_DO THIS_
Rewrite the part of the rows below that opens with the line containing "Given: Click the thin blue NEW bar for SGGP" and closes with the line containing "Viewport: 269px width, 325px", both included, as a numbered list. Leave out blank lines.

_DATASET RECORDS_
"""

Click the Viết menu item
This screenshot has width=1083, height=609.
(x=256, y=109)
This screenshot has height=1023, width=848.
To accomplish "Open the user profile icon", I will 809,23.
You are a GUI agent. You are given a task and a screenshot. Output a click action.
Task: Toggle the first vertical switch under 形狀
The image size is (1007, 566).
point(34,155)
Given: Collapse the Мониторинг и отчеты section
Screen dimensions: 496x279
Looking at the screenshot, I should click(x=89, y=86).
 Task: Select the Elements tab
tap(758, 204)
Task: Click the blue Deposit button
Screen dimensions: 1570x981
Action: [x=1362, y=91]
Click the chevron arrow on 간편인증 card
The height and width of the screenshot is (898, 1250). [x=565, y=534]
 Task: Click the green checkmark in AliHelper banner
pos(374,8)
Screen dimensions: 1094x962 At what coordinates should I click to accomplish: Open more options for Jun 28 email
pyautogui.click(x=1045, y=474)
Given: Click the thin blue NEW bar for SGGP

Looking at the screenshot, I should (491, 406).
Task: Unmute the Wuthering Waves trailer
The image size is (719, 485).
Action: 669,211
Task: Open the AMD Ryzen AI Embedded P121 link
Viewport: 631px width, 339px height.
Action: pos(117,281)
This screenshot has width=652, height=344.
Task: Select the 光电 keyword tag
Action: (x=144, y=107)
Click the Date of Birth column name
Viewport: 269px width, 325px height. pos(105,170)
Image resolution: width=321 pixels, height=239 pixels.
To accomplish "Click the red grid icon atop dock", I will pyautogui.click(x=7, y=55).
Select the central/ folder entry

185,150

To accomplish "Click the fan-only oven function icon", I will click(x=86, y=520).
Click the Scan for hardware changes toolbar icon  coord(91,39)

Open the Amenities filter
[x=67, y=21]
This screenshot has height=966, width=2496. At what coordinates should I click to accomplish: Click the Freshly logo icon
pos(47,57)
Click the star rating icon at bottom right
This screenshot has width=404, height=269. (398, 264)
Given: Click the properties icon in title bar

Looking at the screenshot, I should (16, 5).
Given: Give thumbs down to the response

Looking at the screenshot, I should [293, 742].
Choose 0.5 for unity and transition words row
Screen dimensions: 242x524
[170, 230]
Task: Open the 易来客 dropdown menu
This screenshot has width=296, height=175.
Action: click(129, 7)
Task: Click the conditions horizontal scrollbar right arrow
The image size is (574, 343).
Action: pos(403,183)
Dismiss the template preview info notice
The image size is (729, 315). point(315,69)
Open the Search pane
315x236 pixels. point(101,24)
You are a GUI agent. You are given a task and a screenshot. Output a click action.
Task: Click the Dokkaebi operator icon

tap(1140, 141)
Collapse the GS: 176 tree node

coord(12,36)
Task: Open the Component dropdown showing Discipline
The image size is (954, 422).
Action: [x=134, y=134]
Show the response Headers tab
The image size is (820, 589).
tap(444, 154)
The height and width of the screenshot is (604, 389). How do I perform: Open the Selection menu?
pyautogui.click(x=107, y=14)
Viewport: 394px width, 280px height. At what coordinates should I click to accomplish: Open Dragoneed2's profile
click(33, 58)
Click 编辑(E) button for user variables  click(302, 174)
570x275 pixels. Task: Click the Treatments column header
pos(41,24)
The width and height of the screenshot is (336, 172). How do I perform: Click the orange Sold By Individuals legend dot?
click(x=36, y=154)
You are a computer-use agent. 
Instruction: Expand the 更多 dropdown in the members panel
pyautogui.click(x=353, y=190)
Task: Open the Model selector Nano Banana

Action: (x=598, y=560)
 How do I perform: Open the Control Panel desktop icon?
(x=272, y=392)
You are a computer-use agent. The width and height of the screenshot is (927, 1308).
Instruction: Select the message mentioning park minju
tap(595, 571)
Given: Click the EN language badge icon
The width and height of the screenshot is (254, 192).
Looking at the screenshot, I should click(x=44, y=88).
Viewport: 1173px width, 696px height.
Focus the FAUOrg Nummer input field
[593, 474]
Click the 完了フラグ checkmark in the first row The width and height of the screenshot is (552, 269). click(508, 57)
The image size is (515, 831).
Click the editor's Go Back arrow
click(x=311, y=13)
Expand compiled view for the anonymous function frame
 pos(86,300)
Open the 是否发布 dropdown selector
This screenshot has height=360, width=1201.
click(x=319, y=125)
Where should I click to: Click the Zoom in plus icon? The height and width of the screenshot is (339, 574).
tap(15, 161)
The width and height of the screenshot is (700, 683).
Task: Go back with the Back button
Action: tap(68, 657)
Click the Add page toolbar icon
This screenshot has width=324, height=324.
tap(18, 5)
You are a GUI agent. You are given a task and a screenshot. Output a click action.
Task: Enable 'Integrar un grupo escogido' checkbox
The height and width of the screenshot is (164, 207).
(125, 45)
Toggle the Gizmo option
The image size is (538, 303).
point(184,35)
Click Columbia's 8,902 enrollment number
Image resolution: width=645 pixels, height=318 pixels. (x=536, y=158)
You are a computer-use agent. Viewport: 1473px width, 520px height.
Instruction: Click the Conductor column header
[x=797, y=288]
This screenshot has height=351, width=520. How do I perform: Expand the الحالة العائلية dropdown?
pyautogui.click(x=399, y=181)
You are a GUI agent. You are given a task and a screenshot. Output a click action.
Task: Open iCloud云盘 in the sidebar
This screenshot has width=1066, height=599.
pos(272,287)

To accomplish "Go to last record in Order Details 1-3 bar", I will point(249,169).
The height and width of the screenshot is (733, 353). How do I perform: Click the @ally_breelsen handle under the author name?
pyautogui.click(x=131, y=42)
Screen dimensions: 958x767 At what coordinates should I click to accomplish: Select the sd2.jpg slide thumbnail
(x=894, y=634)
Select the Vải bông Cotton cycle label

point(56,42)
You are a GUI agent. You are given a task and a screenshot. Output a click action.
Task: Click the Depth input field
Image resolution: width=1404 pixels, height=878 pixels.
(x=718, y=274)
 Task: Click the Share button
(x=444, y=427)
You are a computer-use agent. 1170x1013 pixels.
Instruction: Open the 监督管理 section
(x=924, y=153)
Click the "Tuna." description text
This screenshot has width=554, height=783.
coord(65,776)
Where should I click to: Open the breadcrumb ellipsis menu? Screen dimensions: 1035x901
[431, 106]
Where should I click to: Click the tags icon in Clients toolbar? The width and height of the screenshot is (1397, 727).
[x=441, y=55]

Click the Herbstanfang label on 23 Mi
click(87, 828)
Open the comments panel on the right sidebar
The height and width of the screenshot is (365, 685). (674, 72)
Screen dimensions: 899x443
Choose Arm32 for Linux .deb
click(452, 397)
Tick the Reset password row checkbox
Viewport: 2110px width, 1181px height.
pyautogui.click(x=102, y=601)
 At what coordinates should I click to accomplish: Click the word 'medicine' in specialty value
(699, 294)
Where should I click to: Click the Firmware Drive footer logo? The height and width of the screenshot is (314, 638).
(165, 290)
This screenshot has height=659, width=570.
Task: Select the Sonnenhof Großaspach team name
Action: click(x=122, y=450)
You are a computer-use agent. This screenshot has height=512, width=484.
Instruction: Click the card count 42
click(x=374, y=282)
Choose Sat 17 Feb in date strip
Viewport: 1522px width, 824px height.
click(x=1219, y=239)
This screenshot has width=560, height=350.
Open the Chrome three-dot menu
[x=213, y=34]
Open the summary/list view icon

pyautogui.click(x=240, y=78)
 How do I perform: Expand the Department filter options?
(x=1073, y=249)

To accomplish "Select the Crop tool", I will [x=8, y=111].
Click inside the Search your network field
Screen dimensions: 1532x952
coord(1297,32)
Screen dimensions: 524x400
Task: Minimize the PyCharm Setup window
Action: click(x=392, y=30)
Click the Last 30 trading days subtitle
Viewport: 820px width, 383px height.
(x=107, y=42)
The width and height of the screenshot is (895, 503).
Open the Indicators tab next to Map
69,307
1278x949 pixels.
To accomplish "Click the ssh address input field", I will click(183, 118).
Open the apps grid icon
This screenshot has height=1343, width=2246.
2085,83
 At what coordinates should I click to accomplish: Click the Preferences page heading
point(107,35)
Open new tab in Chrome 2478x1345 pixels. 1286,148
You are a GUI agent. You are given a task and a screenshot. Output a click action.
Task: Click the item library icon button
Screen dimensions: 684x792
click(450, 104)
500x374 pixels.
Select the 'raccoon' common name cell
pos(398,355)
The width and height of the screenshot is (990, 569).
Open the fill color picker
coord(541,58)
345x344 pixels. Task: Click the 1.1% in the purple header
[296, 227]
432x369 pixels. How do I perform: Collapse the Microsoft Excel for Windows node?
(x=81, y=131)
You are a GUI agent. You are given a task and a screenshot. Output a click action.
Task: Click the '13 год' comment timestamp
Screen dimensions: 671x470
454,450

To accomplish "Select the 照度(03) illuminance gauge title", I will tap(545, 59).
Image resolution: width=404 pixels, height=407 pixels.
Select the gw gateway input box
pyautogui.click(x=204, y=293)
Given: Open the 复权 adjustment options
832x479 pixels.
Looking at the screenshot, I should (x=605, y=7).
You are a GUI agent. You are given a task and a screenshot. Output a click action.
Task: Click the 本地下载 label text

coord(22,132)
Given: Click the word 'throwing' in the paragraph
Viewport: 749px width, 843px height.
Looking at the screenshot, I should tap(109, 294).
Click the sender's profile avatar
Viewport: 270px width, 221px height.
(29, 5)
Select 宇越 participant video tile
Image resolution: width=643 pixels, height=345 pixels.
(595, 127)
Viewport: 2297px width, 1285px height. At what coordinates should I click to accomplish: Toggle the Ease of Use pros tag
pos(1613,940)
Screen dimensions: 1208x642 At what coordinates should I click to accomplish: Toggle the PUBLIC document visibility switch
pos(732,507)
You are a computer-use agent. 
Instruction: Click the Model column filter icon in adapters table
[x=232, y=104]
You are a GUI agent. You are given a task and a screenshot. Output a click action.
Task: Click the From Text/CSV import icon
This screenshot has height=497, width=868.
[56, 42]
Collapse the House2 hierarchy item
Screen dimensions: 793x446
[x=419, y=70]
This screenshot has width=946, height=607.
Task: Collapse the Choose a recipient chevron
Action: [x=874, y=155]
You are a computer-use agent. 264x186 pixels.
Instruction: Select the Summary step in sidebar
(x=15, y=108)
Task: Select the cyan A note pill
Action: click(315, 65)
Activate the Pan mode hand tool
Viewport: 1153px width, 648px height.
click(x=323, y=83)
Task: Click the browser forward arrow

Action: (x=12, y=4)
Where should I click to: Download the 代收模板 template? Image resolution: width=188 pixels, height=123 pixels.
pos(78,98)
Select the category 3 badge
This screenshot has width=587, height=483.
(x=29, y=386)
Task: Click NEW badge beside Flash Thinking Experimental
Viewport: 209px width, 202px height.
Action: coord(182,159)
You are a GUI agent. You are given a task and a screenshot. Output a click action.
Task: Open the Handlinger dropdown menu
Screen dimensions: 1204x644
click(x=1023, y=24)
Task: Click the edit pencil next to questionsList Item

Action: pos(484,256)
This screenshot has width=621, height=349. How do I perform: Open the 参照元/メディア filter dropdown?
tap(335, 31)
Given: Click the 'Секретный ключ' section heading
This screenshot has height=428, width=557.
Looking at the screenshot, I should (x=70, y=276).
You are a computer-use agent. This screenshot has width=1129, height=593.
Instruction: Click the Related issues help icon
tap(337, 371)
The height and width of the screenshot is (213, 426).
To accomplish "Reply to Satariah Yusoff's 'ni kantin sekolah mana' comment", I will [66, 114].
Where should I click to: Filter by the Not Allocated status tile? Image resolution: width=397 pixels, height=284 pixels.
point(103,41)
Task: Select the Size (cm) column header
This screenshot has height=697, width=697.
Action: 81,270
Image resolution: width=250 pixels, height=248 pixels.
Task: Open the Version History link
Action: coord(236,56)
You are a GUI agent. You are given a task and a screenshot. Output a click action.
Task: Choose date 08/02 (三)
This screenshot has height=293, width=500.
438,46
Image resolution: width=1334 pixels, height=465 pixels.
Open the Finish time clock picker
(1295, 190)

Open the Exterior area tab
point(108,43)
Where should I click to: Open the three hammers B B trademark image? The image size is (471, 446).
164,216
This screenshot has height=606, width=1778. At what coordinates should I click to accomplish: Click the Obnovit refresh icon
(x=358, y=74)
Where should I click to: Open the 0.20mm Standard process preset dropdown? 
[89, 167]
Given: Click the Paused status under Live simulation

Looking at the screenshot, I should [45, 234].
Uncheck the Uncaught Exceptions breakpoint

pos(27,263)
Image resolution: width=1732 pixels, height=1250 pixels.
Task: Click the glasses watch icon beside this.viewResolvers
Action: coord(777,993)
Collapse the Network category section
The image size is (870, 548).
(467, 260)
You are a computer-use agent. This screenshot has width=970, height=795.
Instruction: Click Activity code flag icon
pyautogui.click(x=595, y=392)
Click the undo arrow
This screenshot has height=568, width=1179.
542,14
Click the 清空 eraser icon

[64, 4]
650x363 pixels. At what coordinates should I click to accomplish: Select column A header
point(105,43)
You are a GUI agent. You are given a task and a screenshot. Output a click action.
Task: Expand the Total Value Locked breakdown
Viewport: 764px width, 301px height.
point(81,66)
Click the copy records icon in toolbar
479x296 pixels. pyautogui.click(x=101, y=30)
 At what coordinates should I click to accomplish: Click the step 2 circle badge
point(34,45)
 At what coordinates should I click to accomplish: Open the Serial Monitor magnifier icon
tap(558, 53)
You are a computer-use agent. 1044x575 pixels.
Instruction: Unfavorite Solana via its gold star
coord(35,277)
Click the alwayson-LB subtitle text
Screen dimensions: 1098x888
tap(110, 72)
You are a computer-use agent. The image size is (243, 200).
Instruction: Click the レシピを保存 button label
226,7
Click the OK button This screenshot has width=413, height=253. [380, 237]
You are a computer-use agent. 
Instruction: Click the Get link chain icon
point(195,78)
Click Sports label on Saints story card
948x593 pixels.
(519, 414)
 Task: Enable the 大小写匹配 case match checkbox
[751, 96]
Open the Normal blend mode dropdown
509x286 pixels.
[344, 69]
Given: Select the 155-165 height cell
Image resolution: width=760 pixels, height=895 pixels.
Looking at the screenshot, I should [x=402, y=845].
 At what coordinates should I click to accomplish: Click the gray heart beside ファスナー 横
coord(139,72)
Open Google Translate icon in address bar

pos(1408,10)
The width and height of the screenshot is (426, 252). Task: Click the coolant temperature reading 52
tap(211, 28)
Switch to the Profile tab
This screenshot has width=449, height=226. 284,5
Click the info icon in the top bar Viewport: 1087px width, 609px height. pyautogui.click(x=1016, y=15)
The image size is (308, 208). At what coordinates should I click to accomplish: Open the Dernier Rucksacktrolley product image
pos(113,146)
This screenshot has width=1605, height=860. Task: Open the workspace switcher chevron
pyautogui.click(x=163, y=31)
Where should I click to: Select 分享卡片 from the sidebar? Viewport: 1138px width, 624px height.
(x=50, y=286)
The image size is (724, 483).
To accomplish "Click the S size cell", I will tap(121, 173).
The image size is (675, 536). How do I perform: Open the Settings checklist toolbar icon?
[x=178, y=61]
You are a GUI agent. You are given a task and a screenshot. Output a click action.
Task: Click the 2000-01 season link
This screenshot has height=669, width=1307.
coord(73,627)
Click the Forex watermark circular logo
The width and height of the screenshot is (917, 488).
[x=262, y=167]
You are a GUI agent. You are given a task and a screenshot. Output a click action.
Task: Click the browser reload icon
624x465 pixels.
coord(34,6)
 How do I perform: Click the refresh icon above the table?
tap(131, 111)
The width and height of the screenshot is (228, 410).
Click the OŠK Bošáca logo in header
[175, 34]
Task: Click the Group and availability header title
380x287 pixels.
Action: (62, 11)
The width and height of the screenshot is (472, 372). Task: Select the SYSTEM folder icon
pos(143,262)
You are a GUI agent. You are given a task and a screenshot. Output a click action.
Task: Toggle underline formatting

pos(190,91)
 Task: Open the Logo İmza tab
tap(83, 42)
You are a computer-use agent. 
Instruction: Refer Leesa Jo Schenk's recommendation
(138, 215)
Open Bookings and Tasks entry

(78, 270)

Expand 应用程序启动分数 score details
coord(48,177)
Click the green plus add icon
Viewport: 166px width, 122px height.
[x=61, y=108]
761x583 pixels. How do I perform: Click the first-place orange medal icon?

"""

_TASK ANSWER_
1. Given: Click the thin blue NEW bar for SGGP
2. Looking at the screenshot, I should (491, 406).
3. Task: Unmute the Wuthering Waves trailer
4. The image size is (719, 485).
5. Action: 669,211
6. Task: Open the AMD Ryzen AI Embedded P121 link
7. Viewport: 631px width, 339px height.
8. Action: pos(117,281)
9. This screenshot has width=652, height=344.
10. Task: Select the 光电 keyword tag
11. Action: (x=144, y=107)
12. Click the Date of Birth column name
13. Viewport: 269px width, 325px height. pos(105,170)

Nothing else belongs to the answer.